Directions for this task — Retype these lines exactly, beginning with the line containing "Given: Expand the KDJ" and going on through the line containing "pos(239,49)".

Data extract —
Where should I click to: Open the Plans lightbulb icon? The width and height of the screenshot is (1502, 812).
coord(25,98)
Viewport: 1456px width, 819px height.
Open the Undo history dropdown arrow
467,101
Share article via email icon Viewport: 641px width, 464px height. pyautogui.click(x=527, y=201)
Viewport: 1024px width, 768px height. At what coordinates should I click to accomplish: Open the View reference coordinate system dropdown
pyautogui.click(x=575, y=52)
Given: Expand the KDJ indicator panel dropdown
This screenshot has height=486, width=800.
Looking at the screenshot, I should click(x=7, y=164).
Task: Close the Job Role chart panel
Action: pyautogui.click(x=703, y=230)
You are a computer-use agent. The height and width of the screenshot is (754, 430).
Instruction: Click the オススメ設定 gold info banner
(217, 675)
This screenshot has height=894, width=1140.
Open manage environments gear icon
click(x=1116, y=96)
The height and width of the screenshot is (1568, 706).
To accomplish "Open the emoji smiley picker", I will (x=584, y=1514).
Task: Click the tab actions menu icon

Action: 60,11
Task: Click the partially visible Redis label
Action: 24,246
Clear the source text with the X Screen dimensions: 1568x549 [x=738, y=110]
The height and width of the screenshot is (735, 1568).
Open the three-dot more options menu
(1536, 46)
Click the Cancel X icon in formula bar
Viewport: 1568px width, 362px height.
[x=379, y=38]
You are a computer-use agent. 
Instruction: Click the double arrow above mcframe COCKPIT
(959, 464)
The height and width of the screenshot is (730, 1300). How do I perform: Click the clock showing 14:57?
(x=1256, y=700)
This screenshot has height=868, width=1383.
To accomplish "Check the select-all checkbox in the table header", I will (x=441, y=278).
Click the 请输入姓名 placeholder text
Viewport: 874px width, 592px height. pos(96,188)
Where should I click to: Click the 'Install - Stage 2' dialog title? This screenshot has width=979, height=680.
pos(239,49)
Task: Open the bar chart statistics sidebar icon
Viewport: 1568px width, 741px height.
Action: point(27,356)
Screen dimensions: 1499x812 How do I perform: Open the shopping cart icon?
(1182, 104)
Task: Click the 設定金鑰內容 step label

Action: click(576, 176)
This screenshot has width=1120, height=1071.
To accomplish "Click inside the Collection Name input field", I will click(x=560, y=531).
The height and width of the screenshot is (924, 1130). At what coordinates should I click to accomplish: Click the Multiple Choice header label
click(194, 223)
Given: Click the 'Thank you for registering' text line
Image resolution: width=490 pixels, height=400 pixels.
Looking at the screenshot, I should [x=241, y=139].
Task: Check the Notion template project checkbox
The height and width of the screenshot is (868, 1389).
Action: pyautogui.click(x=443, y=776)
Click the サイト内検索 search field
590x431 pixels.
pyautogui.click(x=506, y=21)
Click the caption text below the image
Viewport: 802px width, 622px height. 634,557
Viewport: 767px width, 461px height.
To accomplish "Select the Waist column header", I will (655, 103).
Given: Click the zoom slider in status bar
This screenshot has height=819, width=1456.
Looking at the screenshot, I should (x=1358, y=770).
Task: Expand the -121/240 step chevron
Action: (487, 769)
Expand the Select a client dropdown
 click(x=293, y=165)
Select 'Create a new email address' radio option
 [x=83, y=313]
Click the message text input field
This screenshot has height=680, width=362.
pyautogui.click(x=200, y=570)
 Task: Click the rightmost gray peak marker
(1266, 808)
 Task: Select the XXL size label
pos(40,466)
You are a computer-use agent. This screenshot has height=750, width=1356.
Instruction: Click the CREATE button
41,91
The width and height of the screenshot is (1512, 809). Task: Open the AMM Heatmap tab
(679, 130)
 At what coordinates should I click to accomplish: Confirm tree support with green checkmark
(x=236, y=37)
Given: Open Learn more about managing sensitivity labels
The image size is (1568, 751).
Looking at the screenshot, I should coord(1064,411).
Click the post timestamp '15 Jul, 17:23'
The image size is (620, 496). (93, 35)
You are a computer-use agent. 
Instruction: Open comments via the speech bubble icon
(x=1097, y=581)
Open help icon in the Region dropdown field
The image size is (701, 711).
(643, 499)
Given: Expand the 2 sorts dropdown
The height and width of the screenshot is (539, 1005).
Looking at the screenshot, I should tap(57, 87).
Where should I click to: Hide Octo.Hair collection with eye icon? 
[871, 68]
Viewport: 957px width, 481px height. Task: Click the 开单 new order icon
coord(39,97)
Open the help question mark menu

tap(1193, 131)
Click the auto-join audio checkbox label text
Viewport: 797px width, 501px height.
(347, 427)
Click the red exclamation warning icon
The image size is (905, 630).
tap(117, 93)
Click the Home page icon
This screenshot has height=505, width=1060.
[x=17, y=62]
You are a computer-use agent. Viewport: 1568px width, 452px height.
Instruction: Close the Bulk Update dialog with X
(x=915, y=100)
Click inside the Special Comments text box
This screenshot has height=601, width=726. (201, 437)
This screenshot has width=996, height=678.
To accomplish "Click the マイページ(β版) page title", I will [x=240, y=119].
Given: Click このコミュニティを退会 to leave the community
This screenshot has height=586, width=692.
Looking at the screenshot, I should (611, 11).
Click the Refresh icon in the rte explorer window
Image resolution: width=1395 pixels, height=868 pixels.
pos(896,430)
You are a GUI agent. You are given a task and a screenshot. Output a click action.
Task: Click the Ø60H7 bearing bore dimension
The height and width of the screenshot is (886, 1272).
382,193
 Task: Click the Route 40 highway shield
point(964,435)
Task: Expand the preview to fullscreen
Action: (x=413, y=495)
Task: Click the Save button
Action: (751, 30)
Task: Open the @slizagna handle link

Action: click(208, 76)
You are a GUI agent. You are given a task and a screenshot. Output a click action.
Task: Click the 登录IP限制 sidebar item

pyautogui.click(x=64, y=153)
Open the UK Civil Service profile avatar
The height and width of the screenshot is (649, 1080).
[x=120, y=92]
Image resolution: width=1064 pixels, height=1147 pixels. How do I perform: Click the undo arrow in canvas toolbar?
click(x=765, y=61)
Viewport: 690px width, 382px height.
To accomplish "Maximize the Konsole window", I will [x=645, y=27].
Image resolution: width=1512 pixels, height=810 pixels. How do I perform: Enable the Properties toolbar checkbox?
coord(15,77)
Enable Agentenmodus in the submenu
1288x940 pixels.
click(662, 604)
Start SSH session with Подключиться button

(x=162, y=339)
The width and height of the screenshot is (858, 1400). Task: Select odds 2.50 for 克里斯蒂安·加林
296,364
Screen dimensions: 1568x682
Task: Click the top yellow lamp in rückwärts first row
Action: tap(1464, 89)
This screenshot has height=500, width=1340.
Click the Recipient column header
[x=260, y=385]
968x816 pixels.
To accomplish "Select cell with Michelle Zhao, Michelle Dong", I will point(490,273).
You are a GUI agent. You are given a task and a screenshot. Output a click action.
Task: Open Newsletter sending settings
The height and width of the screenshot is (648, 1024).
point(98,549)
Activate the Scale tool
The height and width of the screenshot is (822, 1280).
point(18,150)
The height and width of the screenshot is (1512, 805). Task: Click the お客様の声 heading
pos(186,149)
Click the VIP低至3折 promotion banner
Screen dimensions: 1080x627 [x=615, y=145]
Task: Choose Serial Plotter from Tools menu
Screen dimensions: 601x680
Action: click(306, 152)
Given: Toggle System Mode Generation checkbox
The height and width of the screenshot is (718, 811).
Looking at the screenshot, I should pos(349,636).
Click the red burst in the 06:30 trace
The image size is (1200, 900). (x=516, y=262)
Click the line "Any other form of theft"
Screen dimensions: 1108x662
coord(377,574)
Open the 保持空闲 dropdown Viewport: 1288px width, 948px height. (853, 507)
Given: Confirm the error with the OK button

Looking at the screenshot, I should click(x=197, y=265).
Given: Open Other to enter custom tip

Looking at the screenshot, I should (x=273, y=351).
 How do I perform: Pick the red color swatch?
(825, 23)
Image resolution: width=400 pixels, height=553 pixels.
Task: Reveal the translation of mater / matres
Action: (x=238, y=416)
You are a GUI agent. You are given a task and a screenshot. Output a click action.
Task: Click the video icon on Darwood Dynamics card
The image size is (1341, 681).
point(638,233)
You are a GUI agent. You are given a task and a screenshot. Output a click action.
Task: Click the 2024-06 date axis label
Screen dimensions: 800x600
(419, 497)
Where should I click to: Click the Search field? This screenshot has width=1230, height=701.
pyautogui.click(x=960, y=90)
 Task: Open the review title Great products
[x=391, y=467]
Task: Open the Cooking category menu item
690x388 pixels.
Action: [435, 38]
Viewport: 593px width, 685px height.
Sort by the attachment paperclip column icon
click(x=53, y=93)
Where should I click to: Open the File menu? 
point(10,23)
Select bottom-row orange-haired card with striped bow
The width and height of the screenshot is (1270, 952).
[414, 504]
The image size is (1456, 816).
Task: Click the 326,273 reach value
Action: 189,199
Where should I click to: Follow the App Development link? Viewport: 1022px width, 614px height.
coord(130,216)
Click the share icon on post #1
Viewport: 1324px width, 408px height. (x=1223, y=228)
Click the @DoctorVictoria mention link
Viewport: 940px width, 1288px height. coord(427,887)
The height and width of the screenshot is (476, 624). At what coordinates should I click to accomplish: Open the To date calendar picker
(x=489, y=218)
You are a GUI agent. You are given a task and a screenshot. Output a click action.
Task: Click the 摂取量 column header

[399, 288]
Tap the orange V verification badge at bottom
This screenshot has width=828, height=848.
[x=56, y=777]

Expected answer —
Given: Expand the KDJ indicator panel dropdown
This screenshot has height=486, width=800.
Looking at the screenshot, I should click(x=7, y=164).
Task: Close the Job Role chart panel
Action: pyautogui.click(x=703, y=230)
You are a computer-use agent. The height and width of the screenshot is (754, 430).
Instruction: Click the オススメ設定 gold info banner
(217, 675)
This screenshot has height=894, width=1140.
Open manage environments gear icon
click(x=1116, y=96)
The height and width of the screenshot is (1568, 706).
To accomplish "Open the emoji smiley picker", I will (x=584, y=1514).
Task: Click the tab actions menu icon

Action: 60,11
Task: Click the partially visible Redis label
Action: 24,246
Clear the source text with the X Screen dimensions: 1568x549 [x=738, y=110]
The height and width of the screenshot is (735, 1568).
Open the three-dot more options menu
(1536, 46)
Click the Cancel X icon in formula bar
Viewport: 1568px width, 362px height.
[x=379, y=38]
You are a computer-use agent. 
Instruction: Click the double arrow above mcframe COCKPIT
(959, 464)
The height and width of the screenshot is (730, 1300). How do I perform: Click the clock showing 14:57?
(x=1256, y=700)
This screenshot has height=868, width=1383.
To accomplish "Check the select-all checkbox in the table header", I will (x=441, y=278).
Click the 请输入姓名 placeholder text
Viewport: 874px width, 592px height. pos(96,188)
Where should I click to: Click the 'Install - Stage 2' dialog title? This screenshot has width=979, height=680.
pos(239,49)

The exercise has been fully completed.